Lim now finds himself at the forefront of Malaysia’s resistance to what Mahathir has called China’s new economic “colonialism.”
So far, Mahathir and his government have canceled two Chinese-backed oil and gas pipelines, which cost around $2 billion each, and a third costing about $795 million. Another Chinese project, a railroad that would link the busy shipping lanes in the Straits of Malacca to the northernmost point of Malaysia, will be significantly reduced or altogether canceled, a decision that the government will make within months, Lim said.
What Malaysia and other countries in the region fear is that the Chinese projects are packaged as progress by Beijing but may end up leaving the countries struggling with debt to maintain them and bound to China for decades under operating agreements.
Lim, speaking to The Post, used the pipeline contracts as a case in point.
Regardless of whether any work was done, the previous government “kept making progressive payments,” said Lim, 58. “It is mind-boggling. You are not talking about peanuts, you are not talking about jelly beans, you are talking about huge amounts of money.”
The former prime minister, Najib, also served as finance minister. Since his dramatic ouster, he has been charged with multiple counts of money laundering. On Wednesday, he was detained and charged with having more than $681 million from a state fund allegedly deposited in his personal accounts. He has pleaded not guilty.
Earlier this month, his lawyer was also charged with money laundering. At the heart of these charges is the misappropriation of an estimated $4.5 billion from a state fund known as 1MDB, which is the subject of investigations in at least six countries.

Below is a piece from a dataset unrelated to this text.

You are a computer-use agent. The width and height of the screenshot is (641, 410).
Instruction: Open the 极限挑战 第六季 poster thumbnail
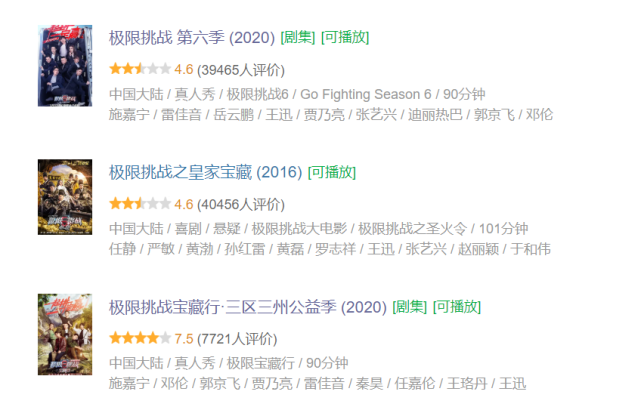[65, 65]
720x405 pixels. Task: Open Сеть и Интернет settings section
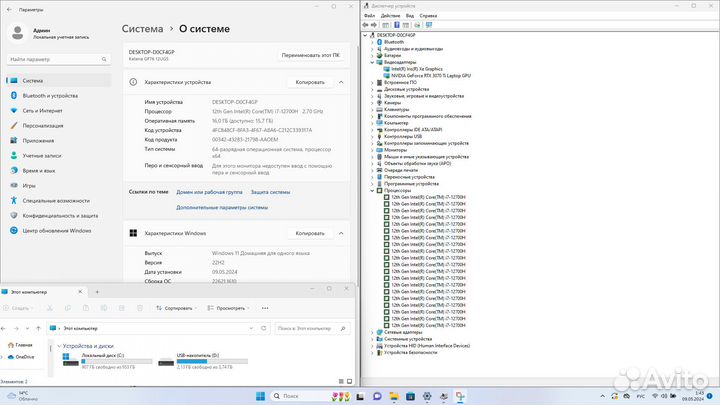tap(43, 110)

Malaysia was an economic powerhouse in the 1980s through the 1990s, building megastructures such as the Petronas Towers — the tallest building in the world until 2004 — at a time when China was widely seen as little more than Asia’s factory. Now, Malaysia is a trillion dollars in debt and has to cancel projects with China primarily to try to recoup its losses.

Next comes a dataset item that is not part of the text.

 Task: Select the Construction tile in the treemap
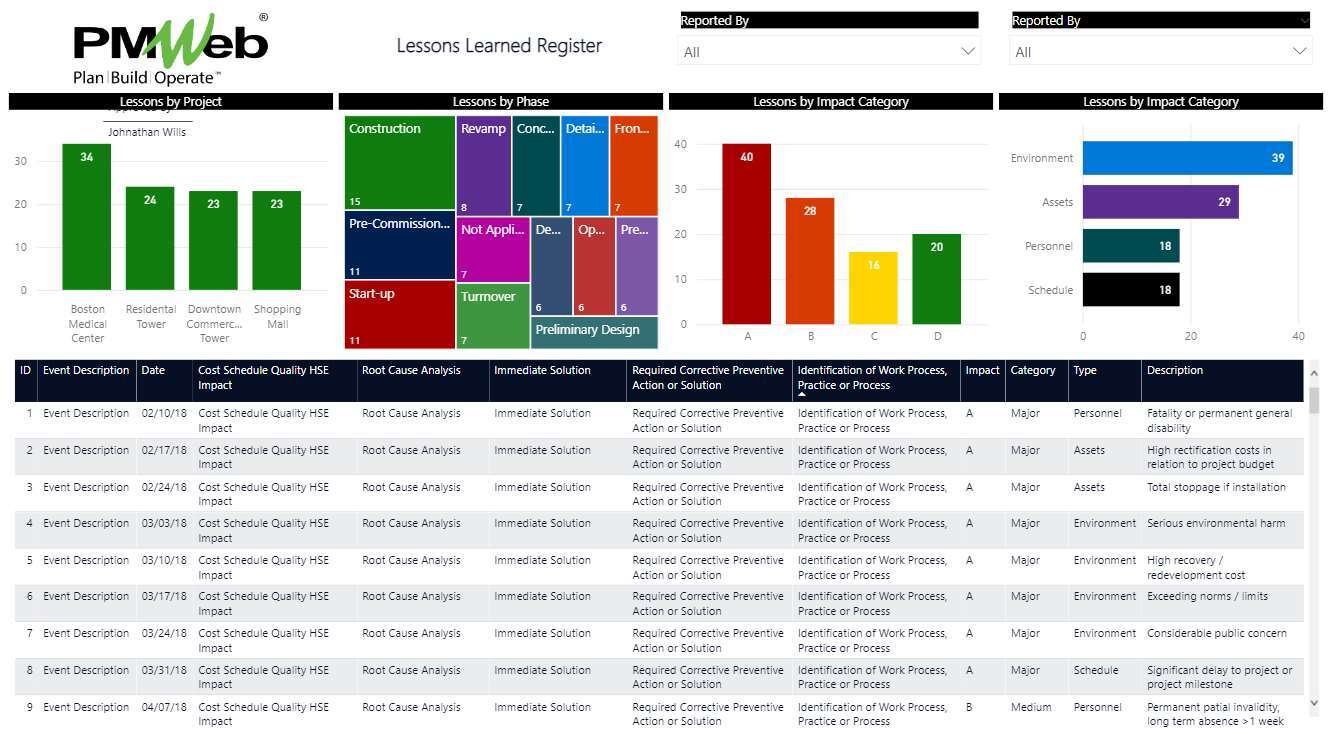pyautogui.click(x=399, y=163)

The relationship with the Chinese “has been touchy,” Lim said. “When you try to navigate through [these cancellations], you will probably step on a lot of toes.”
“They must understand that we are taking concrete steps to deal with our fiscal health,” he said. “Even if they don’t quite agree, [we hope] that they will lend us a helping hand by allowing us to avoid being buried under a mountain of debt.”
The cancellations have spooked Beijing, analysts say. China worries that more Asian countries could push back on Chinese-led projects under Beijing’s Belt and Road Initiative — a marquee program of President Xi Jinping that critics see as a thinly veiled attempt to extend China’s political reach through its economic prowess.
Beijing is “obviously not pleased” at Lim’s “insinuation of collusion between China’s state-owned enterprises with the Najib regime,” said Oh Ei Sun, a Malaysian political analyst on Sino-Malaysian ties.
But China, he says, “cannot afford weaker ties with Malaysia” and is having to engage with the new government and work with Mahathir to give him the fairer deal he wants.
Malaysia’s new swagger against China and its stunning democratic victory has attracted the notice of some policymakers in Washington, who see Malaysia as offering a geopolitical opening in a region increasing under China’s umbrella. Secretary of State Mike Pompeo — before a trip to Kuala Lumpur last month — announced an economic plan for the Indo-Pacific region, though much smaller than China’s.
This “will be a counter to China’s One Belt One Road,” said Brian Kaveney, communications director for Rep. Ted Yoho (R-Fla.), one of the bill’s co-authors. Speaking at the Stimson Center in Washington earlier this month, Kaveney said the United States would provide a “very different vision for the region.”
Lim has pushed back on this interpretation, saying that Malaysia’s moves have “nothing to do with China.”
“It is not accurate that we are trying to step out of One Belt and One Road,” he said.
“We are still negotiating, and they are being reasonable,” he added. “Each side wants to find a solution, and then we can move on.”